▸ Task objective:
In the passage below about taking an author photo, copy out word for word the portion between "The flowers were" and "to try again.", inclusive.

▸ Extract provided:
== Segment start ==
PictureNope, heck no, and nuh-uh.
Picking just the right outfit was critical. A sloppy sweatshirt might say "I'm fun, but also a slob." Something sexy would send a different message, more like "I'm flirtatious, and a bit trampy." A t-shirt wouldn't do, either: "I'm casual, and in my free time, I like to stalk Nick Rhodes of Duran Duran." After going through everything in my closet twice, I finally settled on a little black dress, which only proves that women should never even bother to buy any other kind of dress.

Picture
I went outside and started experimenting with the delayed timer on the camera. It only gave me three seconds to click the button and pose, which is not nearly as easy as it sounds. Here I am in one of several failed attempts to get in frame and flash my most stunning smile before the shutter clicked. It's a great shot of both my butt and the tick farm I'm cultivating in my garden, but not quite what I needed.

Picture
Once I got the hang of the delayed timer, I decided to try for something artsy. We have a bunch of sunflowers in our back yard, and they seemed like the perfect artistic touch for what I needed. Here I am, wistfully watching two Japanese beetles mate on a bright sunflower. It sounded good in theory, but of course, you can't see my face, nor can you really see the beetles, so what was the point? I chalked this shot up to a failure and moved on.

PictureMaybe if I'd jumped?
I wasn't quite ready to give up on the sunflower motif yet, though. I decided they'd be a great backdrop. This taught me an important lesson on perspective. Yes, sunflowers are pretty, but they are also much, much taller than I am. Here's my "Stacey Among the Sunflowers" shot. Pretty, and a lovely late-summer scene, but again, not quite what I'd hoped for.

PictureYou can pick your friends . . .
The flowers were clearly not working. I liked the idea of greenery, though, so I kept on looking. I found a nice bush in the yard that might provide a little color in the picture, and it could be just the right height.

I didn't realize until I uploaded the picture to my computer that there were still a few lessons I needed to learn about perspective. Look closely, friends. There's a tree branch in that shot that looks like it's trying to pick my nose. I headed back out to try again.

PictureMe, protecting my nose.
Clearly I needed a different backdrop . . . maybe one that wouldn't be so eager to shove its branches up my nostrils. I found a nice tree and thought that perhaps a portrait of me, in repose amid the leaves, would work just fine. I leaned up against the tree, which jostled its branches a bit, alarming the hive of white-faced hornets that had taken up residence there. In case you are unaware, this particular species of stinging insect is quite territorial, and has no qualms about flying into your hair or, yes, up your nose.

Picture
At this point, I'd decided that a photo among the flowers or delicate branches around me was not in the cards. I waited several hours for the hornets to settle down, then finally discovered the perfect place for my photo: the side deck. The camera could sit at a good angle, the sun wouldn't shine into the lens, and the hornets were on the other side of the house. What could go wrong? I set up the camera, selected the delayed timer option, and got ready to pose, smoothing my hair and flashing my most brilliant smile. Here was the result: me, squinting, looking as if I'd just gotten a whiff of a particularly stale fart.

Picture
I was determined at this point to get my stupid author shot, come hell or high water. I clicked my way through weird smiles, crossed eyes, the return of the white-faced hornets, and a particularly amorous dog that had escaped from the neighbor's yard to make friends with my left calf. It was not easy. It was not fun. I did not feel glamorous, attractive, or particularly fond of Mother Nature by the time I was done.
One hundred and forty-seven photos later, I finally had a usable shot. Eagle-eyed critics will note that the image is slightly out of focus, to which I say "Move your face closer so I can slap you." I wasted twelve hours of my life trying to get a usable picture, not to mention having my nose violated unpleasantly more than once. This is the picture that you will have to live with on my site for the next year. I figure it'll take me at least twelve months to recover from this experience.
== Segment end ==
▸ Supplied entries:
== Segment start ==
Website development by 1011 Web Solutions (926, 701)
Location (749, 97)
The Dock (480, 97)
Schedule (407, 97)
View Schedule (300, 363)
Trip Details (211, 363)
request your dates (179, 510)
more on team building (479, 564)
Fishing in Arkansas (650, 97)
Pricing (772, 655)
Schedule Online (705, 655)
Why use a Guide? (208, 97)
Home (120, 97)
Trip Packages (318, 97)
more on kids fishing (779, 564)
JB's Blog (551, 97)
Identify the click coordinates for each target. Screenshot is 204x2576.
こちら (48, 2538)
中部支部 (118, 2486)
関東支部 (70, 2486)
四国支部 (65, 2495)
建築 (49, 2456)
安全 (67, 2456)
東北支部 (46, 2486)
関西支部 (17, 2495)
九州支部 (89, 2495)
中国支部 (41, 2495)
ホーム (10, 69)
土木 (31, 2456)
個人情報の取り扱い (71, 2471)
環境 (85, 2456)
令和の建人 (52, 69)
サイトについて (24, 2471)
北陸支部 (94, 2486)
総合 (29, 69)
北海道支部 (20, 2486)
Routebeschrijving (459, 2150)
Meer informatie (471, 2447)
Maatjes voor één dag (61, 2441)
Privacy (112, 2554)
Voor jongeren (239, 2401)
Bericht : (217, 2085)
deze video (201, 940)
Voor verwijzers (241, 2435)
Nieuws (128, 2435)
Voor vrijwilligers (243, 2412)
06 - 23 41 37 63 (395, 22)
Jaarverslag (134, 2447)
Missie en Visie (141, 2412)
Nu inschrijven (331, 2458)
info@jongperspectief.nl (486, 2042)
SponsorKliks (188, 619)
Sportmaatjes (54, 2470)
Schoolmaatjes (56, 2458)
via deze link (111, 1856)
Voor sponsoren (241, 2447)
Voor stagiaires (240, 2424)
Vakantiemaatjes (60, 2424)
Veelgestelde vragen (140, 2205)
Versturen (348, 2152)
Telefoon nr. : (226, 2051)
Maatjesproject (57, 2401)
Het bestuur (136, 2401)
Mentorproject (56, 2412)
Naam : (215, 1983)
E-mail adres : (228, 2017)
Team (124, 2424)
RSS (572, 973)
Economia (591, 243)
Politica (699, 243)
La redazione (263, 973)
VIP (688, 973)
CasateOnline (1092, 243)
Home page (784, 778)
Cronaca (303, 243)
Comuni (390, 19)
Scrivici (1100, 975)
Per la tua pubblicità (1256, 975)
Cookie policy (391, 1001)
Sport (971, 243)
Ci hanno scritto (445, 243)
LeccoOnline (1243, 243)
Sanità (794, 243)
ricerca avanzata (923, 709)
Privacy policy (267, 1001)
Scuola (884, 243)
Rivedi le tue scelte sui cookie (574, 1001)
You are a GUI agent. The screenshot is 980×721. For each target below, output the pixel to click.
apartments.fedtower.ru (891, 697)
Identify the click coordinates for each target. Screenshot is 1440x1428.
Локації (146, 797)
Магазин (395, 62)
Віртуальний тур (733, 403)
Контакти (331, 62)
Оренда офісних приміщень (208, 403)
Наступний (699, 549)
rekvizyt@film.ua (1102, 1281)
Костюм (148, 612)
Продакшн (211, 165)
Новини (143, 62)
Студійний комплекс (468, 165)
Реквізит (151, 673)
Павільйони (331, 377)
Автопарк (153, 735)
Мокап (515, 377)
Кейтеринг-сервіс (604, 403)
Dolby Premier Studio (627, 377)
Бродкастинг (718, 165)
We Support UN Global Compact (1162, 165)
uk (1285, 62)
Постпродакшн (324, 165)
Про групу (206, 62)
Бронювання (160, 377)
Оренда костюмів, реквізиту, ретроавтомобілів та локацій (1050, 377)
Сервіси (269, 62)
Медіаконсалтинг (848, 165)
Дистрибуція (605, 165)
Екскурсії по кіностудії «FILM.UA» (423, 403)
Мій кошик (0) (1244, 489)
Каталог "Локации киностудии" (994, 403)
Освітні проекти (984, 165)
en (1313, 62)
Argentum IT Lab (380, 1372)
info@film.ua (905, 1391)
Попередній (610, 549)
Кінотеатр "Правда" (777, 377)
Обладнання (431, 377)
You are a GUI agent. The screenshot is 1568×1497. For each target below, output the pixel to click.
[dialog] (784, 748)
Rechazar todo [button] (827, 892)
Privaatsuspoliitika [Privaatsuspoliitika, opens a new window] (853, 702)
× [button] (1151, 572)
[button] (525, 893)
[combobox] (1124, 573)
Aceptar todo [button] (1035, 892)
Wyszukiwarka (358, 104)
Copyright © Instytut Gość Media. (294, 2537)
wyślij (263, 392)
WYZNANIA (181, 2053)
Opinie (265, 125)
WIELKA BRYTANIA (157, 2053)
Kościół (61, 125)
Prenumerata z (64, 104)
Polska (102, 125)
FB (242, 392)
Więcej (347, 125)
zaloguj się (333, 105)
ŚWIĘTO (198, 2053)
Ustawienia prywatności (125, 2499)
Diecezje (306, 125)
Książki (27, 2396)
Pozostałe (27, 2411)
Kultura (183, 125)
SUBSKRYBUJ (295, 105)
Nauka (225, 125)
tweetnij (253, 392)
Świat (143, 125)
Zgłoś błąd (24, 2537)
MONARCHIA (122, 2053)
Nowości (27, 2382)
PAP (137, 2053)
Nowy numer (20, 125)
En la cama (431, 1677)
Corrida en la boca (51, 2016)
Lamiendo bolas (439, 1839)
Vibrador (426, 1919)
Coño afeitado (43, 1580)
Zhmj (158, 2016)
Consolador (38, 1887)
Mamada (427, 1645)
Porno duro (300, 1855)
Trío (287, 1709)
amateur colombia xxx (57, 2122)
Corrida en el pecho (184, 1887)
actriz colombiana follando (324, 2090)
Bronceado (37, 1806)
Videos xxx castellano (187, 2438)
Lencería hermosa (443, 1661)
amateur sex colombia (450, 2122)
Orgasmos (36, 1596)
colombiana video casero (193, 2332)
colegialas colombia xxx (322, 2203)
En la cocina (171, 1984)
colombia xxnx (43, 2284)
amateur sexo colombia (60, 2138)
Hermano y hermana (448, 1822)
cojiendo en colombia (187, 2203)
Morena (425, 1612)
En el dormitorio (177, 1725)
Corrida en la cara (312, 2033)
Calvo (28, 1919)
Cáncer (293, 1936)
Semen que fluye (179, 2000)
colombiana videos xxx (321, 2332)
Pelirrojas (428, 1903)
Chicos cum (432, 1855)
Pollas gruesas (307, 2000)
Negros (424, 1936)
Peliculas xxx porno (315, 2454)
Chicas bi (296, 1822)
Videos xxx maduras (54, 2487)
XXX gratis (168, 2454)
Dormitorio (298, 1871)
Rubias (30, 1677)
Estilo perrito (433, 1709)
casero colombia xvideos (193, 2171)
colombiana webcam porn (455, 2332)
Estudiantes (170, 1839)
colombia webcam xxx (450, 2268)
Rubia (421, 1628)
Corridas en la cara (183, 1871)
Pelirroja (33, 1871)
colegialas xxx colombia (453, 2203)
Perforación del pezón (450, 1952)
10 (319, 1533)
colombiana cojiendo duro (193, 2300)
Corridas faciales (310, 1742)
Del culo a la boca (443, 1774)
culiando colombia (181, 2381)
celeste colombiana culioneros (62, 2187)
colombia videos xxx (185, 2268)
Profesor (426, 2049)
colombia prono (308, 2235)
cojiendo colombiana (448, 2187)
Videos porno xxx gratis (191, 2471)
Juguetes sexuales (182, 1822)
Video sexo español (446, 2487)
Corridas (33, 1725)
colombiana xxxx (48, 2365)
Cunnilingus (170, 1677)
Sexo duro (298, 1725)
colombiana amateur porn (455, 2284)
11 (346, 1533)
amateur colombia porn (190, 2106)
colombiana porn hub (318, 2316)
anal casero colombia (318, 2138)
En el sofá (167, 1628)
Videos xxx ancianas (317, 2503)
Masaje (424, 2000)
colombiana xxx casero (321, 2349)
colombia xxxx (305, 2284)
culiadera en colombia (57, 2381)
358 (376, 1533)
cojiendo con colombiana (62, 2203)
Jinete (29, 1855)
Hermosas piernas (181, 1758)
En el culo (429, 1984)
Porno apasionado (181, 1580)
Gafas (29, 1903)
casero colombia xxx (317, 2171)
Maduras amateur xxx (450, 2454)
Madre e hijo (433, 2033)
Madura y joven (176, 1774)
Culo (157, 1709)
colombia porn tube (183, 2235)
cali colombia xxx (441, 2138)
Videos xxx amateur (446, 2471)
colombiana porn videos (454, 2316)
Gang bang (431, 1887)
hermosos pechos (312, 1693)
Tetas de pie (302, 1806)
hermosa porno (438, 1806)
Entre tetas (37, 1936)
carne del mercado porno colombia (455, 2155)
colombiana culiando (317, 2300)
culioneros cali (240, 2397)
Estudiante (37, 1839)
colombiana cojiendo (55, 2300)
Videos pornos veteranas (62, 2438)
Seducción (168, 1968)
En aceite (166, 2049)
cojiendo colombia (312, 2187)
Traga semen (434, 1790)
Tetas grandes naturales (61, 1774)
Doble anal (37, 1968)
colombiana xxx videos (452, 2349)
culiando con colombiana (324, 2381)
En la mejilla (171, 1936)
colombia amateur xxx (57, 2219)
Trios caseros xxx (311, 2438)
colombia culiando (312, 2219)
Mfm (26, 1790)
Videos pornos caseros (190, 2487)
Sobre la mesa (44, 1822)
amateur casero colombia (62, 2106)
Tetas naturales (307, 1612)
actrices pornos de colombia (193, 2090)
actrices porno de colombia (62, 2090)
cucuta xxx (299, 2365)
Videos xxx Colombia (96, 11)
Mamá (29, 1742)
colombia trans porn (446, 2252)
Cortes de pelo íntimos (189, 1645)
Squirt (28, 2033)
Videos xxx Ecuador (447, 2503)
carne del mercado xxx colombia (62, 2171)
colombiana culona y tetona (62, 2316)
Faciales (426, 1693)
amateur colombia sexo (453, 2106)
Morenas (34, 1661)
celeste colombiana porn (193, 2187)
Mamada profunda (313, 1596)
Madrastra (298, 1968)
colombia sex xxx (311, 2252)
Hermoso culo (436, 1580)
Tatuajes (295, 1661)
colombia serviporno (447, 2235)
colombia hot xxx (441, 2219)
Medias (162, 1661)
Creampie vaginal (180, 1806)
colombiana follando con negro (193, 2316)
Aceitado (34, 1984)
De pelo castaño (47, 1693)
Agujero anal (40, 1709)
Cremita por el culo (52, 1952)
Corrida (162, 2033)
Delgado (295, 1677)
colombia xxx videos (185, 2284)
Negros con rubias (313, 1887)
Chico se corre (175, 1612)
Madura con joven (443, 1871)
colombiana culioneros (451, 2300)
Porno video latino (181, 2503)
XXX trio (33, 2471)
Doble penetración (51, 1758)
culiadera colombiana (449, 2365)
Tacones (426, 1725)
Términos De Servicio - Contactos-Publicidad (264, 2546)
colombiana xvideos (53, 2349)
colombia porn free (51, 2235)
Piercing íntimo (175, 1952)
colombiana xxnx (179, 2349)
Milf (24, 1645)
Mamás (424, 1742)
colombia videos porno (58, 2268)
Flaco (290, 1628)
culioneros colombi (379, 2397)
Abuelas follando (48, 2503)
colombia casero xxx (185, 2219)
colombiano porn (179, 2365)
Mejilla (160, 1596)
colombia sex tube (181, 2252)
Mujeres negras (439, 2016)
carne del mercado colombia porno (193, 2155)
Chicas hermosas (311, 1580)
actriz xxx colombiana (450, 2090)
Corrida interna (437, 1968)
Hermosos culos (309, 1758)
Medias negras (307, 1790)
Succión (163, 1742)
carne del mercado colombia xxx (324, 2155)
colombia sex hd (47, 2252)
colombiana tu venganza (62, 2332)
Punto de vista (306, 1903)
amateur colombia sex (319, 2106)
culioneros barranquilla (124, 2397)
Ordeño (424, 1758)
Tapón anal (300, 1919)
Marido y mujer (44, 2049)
== Segment end ==
▸ Answer section:
The flowers were clearly not working. I liked the idea of greenery, though, so I kept on looking. I found a nice bush in the yard that might provide a little color in the picture, and it could be just the right height.

I didn't realize until I uploaded the picture to my computer that there were still a few lessons I needed to learn about perspective. Look closely, friends. There's a tree branch in that shot that looks like it's trying to pick my nose. I headed back out to try again.